> _EXERCISE AIM_:
Nothing should differ between your answer and the records.

> _DATASET EXTRACT_:

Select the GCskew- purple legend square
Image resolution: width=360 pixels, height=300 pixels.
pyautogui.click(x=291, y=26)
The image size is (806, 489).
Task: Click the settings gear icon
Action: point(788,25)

> _RESULT OF THIS TASK_:
Select the GCskew- purple legend square
Image resolution: width=360 pixels, height=300 pixels.
pyautogui.click(x=291, y=26)
The image size is (806, 489).
Task: Click the settings gear icon
Action: point(788,25)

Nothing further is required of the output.